━━ Working data ━━

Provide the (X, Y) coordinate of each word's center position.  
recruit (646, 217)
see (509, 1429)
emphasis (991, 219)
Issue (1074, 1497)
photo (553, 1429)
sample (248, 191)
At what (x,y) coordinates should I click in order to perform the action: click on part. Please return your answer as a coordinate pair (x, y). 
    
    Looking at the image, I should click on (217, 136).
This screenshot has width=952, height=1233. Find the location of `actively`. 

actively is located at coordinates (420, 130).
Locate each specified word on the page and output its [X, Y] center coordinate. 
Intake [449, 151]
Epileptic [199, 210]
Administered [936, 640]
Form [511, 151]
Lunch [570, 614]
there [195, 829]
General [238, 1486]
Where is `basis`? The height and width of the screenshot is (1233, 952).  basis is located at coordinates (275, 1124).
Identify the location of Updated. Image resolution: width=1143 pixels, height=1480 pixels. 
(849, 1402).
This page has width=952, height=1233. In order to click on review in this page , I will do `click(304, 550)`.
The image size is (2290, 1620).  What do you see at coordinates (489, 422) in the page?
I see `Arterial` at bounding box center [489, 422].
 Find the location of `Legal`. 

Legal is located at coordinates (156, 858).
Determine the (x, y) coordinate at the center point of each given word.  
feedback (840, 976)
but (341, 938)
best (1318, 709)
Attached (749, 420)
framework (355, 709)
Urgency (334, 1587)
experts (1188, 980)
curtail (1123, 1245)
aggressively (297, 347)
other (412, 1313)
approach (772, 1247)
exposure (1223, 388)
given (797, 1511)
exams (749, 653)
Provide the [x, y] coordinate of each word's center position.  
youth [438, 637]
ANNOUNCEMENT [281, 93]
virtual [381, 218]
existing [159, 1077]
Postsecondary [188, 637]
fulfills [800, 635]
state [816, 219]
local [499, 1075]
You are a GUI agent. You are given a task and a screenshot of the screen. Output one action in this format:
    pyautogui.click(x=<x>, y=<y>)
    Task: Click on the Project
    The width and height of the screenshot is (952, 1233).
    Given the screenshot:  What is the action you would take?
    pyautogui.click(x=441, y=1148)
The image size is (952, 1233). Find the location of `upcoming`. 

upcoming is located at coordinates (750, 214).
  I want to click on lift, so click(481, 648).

━━━

Directions:
Revise the material from its first line through the line containing "Looking at the", replacing "emphasis" with "stress" and leaving everything else unchanged.

Reply:
Provide the (X, Y) coordinate of each word's center position.  
recruit (646, 217)
see (509, 1429)
stress (991, 219)
Issue (1074, 1497)
photo (553, 1429)
sample (248, 191)
At what (x,y) coordinates should I click in order to perform the action: click on part. Please return your answer as a coordinate pair (x, y). 
    
    Looking at the image, I should click on (217, 136).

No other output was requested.